Reproduce exactly the lines below from the one containing "Click the 商品コード" through the one containing "Given: Click help icon next to Smooth stat", including both, and nothing else.

Stored entries
BEGIN
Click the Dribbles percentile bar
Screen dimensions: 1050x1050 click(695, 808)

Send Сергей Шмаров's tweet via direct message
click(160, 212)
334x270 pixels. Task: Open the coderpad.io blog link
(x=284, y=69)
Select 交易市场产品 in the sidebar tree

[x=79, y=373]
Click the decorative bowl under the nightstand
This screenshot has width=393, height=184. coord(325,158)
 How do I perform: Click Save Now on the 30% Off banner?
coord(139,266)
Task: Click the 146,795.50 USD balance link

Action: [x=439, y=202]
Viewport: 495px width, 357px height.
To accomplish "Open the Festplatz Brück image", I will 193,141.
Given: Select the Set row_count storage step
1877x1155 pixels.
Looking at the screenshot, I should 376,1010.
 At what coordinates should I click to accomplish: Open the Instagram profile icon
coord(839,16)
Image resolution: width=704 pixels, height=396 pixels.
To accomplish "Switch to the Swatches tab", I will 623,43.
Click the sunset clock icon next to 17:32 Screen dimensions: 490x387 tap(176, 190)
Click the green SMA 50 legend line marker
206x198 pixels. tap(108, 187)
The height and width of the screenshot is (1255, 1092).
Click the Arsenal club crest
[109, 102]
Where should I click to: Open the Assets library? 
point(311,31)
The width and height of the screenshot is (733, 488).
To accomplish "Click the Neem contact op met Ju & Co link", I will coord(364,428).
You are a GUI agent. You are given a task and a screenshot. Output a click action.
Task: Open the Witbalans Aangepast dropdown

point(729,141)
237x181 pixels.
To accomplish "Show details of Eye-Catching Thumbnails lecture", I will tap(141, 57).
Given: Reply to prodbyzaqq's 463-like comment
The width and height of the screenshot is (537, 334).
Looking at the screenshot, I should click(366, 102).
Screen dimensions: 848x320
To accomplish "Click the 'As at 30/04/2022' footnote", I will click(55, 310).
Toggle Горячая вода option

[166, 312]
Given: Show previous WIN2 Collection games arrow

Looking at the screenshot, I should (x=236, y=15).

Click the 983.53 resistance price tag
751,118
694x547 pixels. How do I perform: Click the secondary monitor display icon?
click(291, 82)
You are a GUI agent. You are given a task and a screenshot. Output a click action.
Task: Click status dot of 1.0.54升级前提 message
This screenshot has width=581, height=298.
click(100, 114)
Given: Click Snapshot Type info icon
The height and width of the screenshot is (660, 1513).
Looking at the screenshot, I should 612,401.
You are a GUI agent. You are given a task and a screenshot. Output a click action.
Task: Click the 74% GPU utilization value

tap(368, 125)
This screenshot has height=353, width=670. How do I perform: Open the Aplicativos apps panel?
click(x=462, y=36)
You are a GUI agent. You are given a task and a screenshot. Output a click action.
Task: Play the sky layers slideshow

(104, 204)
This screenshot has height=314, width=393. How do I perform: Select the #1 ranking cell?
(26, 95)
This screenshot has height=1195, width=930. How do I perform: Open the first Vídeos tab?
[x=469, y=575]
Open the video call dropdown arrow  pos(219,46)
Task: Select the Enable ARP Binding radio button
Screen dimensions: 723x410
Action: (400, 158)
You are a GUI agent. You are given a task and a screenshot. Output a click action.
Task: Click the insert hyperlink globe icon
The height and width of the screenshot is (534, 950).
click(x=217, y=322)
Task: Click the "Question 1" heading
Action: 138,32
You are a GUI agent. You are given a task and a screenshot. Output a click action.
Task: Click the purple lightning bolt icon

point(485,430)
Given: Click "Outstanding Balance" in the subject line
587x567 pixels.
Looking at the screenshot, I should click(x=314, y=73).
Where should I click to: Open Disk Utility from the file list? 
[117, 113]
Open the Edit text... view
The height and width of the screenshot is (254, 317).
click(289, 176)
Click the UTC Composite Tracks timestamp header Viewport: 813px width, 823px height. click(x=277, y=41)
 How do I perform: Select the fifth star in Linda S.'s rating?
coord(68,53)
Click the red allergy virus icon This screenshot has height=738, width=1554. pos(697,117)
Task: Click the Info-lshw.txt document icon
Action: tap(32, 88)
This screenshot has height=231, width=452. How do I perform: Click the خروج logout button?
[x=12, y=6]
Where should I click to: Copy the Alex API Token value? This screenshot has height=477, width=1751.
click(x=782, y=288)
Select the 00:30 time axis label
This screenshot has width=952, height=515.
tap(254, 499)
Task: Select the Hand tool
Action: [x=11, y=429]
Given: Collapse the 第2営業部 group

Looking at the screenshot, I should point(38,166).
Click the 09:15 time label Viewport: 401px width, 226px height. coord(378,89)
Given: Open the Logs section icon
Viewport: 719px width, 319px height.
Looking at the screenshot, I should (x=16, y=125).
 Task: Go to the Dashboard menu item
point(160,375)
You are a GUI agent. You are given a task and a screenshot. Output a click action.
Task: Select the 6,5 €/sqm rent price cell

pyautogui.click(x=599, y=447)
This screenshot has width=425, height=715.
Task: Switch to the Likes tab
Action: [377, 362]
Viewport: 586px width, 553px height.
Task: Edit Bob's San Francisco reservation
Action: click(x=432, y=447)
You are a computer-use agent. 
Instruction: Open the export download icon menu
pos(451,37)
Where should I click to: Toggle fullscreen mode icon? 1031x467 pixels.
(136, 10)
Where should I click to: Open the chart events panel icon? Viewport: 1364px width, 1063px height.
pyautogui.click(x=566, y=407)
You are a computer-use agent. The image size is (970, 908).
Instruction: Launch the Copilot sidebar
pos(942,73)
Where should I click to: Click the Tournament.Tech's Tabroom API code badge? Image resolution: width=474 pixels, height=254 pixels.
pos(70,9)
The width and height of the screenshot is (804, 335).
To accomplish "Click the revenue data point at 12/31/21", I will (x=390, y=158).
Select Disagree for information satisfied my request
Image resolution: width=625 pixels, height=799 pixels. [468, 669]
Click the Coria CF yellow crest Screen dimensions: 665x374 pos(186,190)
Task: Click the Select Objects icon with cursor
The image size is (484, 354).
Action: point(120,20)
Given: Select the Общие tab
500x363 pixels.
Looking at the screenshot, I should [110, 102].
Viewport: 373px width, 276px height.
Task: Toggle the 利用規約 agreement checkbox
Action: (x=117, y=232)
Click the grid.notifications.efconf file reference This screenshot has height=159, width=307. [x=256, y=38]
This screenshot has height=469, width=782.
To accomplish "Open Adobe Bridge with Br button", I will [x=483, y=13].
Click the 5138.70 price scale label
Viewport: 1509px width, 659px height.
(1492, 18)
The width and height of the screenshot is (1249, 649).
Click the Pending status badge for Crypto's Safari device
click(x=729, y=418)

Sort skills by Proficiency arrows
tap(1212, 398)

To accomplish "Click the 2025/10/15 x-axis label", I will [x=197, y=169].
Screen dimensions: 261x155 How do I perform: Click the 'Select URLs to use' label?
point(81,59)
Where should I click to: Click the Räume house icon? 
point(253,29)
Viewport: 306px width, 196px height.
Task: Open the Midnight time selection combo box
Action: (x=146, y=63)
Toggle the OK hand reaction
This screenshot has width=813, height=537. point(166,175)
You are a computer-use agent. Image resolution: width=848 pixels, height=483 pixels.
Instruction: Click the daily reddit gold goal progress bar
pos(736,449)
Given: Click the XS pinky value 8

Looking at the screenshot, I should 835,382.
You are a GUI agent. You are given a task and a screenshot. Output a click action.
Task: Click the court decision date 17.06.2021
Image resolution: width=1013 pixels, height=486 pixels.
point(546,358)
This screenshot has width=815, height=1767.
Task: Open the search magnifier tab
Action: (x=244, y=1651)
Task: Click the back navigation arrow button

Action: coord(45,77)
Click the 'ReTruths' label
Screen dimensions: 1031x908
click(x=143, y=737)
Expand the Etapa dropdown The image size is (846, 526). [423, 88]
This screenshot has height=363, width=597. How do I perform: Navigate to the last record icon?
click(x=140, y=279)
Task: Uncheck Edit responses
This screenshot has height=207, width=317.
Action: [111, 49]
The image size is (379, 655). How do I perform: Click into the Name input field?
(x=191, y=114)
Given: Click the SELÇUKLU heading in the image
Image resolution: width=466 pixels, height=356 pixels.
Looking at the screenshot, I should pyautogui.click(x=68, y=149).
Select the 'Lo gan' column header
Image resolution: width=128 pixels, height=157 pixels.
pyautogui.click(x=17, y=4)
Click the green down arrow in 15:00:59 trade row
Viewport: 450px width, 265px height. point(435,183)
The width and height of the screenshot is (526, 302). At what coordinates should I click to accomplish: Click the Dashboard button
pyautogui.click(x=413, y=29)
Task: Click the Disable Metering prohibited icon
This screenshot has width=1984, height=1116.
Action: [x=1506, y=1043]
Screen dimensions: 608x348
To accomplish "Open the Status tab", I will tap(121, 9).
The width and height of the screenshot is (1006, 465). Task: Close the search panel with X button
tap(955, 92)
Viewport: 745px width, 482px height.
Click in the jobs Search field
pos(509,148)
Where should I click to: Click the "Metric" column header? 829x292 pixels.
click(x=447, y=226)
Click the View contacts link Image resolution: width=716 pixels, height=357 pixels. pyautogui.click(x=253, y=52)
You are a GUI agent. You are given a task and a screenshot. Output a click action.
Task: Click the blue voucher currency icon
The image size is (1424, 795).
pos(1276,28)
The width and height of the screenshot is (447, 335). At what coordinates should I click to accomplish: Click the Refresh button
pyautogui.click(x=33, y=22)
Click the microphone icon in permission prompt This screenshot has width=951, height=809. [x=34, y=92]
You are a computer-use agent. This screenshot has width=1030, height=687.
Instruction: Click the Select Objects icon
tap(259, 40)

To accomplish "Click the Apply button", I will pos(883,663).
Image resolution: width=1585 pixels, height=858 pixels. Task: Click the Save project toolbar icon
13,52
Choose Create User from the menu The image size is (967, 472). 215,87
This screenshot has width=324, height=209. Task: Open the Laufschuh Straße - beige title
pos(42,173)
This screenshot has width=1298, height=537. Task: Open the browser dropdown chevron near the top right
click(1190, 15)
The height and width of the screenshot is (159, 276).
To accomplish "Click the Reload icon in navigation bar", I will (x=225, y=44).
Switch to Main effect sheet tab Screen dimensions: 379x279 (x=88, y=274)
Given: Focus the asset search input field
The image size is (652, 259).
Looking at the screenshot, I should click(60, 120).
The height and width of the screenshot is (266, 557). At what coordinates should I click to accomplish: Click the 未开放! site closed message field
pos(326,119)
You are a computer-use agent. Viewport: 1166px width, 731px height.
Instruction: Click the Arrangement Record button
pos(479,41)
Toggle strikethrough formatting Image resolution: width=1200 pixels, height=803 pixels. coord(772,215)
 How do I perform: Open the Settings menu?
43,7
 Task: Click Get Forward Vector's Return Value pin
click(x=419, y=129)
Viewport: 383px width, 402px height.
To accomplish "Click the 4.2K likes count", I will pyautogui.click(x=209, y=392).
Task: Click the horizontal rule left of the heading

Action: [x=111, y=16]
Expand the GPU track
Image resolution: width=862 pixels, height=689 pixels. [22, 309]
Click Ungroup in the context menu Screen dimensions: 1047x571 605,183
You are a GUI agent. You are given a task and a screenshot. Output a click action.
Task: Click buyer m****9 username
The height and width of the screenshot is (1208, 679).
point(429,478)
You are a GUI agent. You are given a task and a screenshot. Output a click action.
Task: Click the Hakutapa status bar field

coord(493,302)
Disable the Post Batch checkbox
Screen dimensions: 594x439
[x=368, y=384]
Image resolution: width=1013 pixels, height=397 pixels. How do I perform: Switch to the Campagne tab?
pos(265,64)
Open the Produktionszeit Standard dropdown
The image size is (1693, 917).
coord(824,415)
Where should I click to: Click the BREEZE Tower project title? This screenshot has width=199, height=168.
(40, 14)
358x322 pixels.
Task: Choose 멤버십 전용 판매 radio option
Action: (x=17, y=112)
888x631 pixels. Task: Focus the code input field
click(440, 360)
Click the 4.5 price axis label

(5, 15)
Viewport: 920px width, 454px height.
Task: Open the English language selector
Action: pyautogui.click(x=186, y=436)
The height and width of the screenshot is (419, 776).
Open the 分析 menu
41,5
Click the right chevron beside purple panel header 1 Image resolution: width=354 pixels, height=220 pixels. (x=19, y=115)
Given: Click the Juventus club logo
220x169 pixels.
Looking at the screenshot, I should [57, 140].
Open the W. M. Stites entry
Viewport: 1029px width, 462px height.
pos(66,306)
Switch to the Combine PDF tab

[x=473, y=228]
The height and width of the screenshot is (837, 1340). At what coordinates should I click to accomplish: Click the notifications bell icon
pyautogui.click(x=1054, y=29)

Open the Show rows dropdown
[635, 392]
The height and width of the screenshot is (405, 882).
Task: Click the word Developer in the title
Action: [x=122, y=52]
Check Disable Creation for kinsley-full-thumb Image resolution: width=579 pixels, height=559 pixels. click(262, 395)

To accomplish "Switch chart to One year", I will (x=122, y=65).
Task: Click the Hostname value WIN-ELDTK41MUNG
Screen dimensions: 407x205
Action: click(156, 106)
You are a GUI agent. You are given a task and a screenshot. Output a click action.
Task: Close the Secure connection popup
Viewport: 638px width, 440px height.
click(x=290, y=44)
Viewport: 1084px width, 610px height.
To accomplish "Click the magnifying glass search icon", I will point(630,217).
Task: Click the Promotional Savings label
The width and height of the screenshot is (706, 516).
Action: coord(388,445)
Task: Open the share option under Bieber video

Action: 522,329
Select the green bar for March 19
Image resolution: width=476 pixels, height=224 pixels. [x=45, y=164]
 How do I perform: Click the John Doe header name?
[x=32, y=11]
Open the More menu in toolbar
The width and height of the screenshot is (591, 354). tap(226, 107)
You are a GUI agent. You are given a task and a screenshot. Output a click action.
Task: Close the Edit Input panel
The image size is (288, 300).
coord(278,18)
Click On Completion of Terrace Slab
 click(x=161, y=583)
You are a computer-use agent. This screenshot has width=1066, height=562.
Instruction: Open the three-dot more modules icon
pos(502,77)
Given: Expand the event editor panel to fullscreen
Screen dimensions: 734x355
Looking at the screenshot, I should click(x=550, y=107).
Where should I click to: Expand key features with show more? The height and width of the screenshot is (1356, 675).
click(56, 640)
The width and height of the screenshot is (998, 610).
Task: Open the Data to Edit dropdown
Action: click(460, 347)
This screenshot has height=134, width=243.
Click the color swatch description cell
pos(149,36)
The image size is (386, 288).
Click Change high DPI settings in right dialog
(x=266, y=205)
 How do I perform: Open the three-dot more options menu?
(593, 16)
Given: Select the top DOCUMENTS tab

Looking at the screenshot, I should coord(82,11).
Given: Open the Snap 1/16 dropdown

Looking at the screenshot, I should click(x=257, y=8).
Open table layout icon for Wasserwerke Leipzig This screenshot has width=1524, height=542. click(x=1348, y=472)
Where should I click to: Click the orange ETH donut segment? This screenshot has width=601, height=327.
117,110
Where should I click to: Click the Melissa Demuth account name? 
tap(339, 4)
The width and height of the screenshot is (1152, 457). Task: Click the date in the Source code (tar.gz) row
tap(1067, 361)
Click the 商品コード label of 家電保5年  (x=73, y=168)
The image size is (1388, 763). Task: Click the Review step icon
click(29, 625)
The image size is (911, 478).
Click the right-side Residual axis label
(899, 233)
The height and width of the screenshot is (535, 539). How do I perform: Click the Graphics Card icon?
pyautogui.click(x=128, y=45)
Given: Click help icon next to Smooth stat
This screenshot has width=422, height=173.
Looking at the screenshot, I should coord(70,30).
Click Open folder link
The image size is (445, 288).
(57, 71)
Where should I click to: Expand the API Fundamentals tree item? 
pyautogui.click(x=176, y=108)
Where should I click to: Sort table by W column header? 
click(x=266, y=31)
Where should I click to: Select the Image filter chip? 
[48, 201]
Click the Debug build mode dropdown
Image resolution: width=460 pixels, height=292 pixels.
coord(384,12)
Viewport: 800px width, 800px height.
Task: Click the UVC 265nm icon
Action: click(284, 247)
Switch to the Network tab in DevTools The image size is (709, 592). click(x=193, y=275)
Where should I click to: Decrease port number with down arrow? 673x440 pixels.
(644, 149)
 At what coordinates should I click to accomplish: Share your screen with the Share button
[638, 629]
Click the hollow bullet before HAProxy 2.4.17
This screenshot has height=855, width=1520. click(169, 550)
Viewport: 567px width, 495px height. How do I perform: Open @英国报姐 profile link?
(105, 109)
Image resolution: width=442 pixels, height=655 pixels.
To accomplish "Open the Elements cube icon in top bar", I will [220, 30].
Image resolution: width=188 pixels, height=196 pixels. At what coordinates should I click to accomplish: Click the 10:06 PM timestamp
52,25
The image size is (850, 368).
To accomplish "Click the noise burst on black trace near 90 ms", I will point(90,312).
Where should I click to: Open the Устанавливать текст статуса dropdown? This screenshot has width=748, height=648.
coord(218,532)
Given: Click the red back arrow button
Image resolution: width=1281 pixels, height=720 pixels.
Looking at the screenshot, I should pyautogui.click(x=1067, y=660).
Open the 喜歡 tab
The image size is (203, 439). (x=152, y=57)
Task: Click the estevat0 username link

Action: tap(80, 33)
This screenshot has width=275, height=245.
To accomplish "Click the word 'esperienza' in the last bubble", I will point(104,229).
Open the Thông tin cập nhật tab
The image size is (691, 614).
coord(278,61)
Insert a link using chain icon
END
◆ TASK RESPONSE ◆
Click the 商品コード label of 家電保5年  (x=73, y=168)
The image size is (1388, 763). Task: Click the Review step icon
click(29, 625)
The image size is (911, 478).
Click the right-side Residual axis label
(899, 233)
The height and width of the screenshot is (535, 539). How do I perform: Click the Graphics Card icon?
pyautogui.click(x=128, y=45)
Given: Click help icon next to Smooth stat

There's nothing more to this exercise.